Я начал размышлять на тем, что сможет заставить Томми снова стать счастливым. Я провёл много времени, думая о том, как быть хорошим отцом, мужем и человеком, но на самом деле я не придавал значения моим творческим проблемам. Ведь музыкальная составляющая меня — это 80–90 чёртовых процентов. Я должен был сделать что-то новое, и причиной осознания этого стал тот крах, который обрушился на мою личную жизнь. Поэтому я принял грёбаное решение.
Когда Никки пришёл навестить меня в следующую субботу, я смотрел на него через пуленепробиваемое стекло и ёрзал на своём стуле. Чёрт возьми, он был мне любимым братом, но я должен был сказать ему: "Брат, я больше не могу это делать". Это была самая тяжёлая вещь, которую я когда-либо говорил кому-то.
Его глаза расширились, рот широко открылся, и он только и cмог вымолвить, что, "Тпру!". Он был похож на парня, считавшего, что он состоит в счастливом браке, который внезапно узнал, что его жена изменила ему. Конечно же, я изменил ему. Ранее в тюрьме я попросил одного друга не стирать сообщения на моём автоответчике, сказав, что это позволит сохранить все звонки. Это был способ всякий раз, когда у меня возникала идея мелодии или стихов, я мог просто записать их на свой автоответчик, чтобы прослушать, когда выйду из тюрьмы. И это не были мелодии или стихи для «Motley Crue». Я был готов к тому, чтобы начать двигаться в каком-то новом направлении.
Я из моей камеры продолжал собирать музыкальный материал на свой автоответчик до 5 сентября — дня, на который было назначено моё освобождение. Я лежал на своей койке и ждал, когда громкоговоритель протрещит, "Ли, с вещами на выход", что означало бы — сворачивай свою постель, одеяло и прочее дерьмо, потому что ты выходишь отсюда.
Мне сказали, что меня выпустят в полдень.
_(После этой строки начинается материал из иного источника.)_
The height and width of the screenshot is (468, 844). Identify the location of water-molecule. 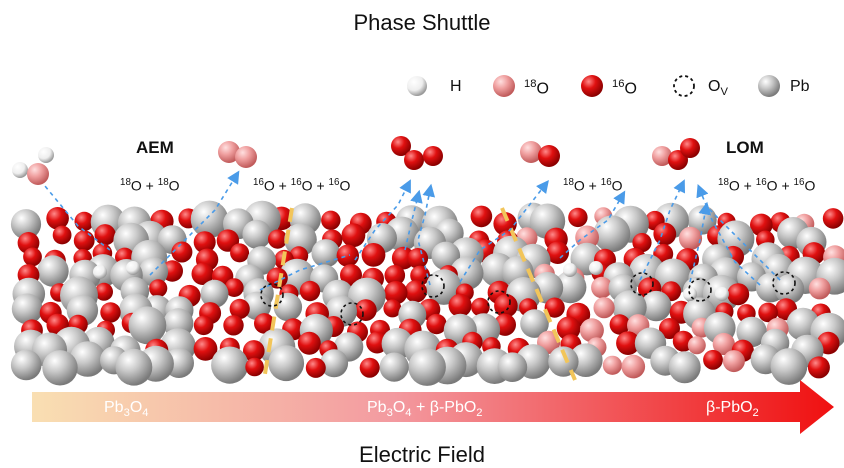
(33, 166).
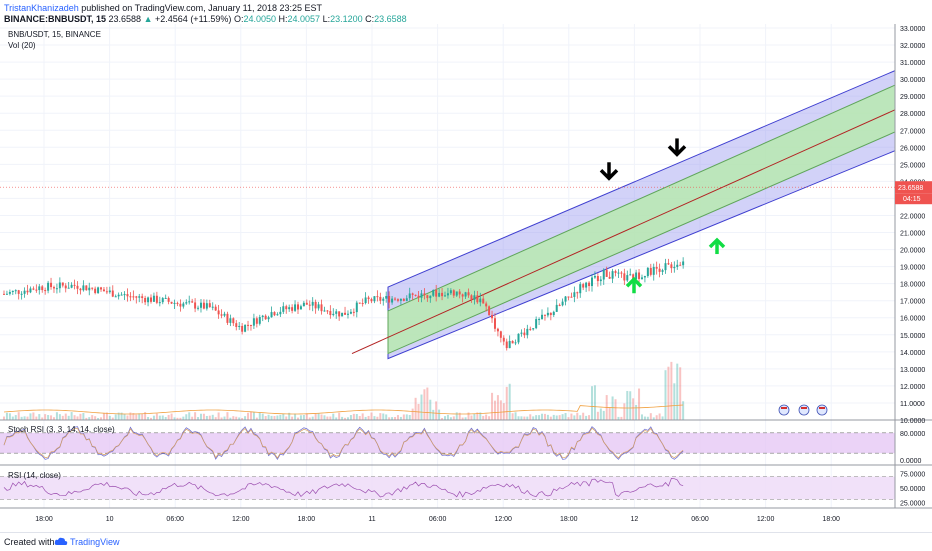 Image resolution: width=932 pixels, height=551 pixels. Describe the element at coordinates (912, 148) in the screenshot. I see `price-tick-label: 26.0000` at that location.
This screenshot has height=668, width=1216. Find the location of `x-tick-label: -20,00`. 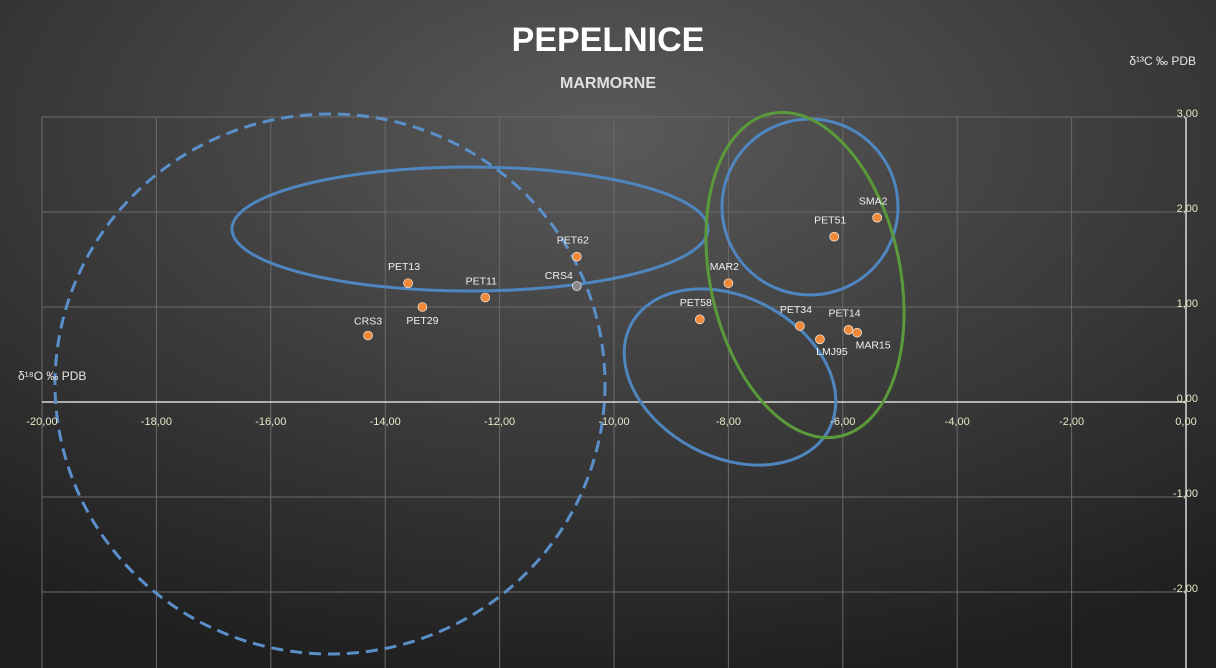

x-tick-label: -20,00 is located at coordinates (42, 422).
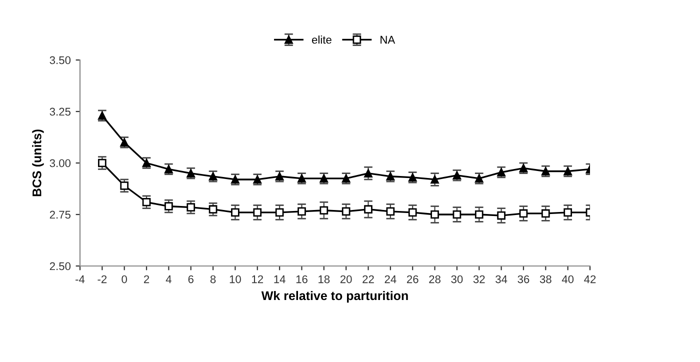 Image resolution: width=700 pixels, height=362 pixels. What do you see at coordinates (60, 214) in the screenshot?
I see `y-tick-label: 2.75` at bounding box center [60, 214].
Перевалило за полдень, и ничего не произошло. Медленно время доползло до двух часов. Каждая минута была мучением. Затем пробило три, четыре, пять часов. Следующее, что я помню, был обед. Я постоянно твердил всем, "Чувак, я надеялся, что меня выпустят". Но никто не слушал меня. Минула полночь, а они по-прежнему меня не вызвали. Прежний Томми Ли бился бы башкой о прутья решётки, пока кто-нибудь не обратил бы на него внимание. Но новый Томми Ли понимал, что он ничего не может с этим поделать, кроме как смириться, и ждать своего часа.
Я растянулся на своей койке, по шею укрылся ветхим одеялом и уснул. В 1:15 ночи меня разбудил голос из громкоговорителя: "Ли, с вещами на выход!"